Woes of oldies

Sir,
Like the autumn after the spring season, so is the old age after the youth. When the evening of the life comes, one feels and finds itself in isolation and bewilderness. The kith and kins and intimate friends who used to be around him in all good seasons, appear deserted. Own progeny (sons and daughters) for whom one spares not , sweat of brows, for nourishing them, also do not care much. Even the death of an oldy isn’t much mourned, saying that it was his time to go. Keeping the parents with, is an other big problem.
Ladies generally do not prefer to put up with old fossils. They certainly feel better to live in a but near a cremation ground than to enjoy a big building with oldies. Burdened by the oldies, a phenomana of uneasiness exists in youngsters. In short, life of an older person with exceptions, is always melancholous. Morality cries when a old man stands in queue or travels without seat or feels humbled when stands marginalised in own family, as hardly any one takes notice of his presence.

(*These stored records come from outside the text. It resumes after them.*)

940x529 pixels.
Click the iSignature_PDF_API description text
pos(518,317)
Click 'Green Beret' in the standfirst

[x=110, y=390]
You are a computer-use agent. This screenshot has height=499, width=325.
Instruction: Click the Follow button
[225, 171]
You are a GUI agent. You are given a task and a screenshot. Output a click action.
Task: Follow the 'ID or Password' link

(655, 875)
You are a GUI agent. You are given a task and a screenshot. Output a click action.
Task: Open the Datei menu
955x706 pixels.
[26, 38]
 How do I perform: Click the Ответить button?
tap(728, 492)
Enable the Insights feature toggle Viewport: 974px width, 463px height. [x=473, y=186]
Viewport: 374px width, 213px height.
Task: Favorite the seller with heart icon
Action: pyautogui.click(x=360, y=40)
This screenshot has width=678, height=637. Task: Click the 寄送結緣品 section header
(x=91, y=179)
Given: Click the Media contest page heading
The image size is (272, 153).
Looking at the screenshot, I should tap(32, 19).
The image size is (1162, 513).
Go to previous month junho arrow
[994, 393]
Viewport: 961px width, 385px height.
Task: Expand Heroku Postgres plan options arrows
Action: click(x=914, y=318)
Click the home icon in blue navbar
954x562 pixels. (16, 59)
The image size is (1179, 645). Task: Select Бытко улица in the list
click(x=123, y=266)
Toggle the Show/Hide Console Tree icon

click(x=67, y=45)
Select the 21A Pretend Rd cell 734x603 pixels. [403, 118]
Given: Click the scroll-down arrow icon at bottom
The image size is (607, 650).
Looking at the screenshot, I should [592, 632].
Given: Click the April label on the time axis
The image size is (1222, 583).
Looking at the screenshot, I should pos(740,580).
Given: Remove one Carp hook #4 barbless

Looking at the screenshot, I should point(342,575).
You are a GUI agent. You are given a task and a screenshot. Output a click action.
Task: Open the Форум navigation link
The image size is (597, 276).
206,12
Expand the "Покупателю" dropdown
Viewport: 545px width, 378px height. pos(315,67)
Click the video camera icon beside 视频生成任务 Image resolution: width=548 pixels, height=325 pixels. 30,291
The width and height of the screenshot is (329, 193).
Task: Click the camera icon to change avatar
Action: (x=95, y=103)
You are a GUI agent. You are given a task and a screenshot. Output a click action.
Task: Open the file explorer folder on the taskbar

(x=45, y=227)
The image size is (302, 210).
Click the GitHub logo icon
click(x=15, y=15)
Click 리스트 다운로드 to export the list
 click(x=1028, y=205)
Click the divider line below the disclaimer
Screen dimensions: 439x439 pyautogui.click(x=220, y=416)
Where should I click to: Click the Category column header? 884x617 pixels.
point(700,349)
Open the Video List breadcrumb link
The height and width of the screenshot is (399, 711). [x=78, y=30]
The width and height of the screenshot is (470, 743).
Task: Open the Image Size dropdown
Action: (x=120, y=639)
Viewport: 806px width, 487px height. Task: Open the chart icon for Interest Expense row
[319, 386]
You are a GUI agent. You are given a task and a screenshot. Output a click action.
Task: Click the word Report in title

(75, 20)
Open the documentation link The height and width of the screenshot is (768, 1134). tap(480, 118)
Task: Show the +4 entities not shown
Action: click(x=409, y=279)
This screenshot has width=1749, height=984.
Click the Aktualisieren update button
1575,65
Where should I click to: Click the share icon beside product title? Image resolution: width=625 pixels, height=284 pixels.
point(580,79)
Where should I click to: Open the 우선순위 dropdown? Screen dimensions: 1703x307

One can see God on the earth in the shape of his parents. Even the society is obliged to take care of oldies. The Old Age Homes where such distressed and neglected souls reside, are really temples on the earth. Here only one feels that it was a mire of delusion/ignorance, which kept one always engaged in worldly activities leading to utter deception and repentence at the end of the day. Since the last journey of the life has to be singly and empty-handed, accumulation of wealth or maintaining so-called relations, isn’t much significant.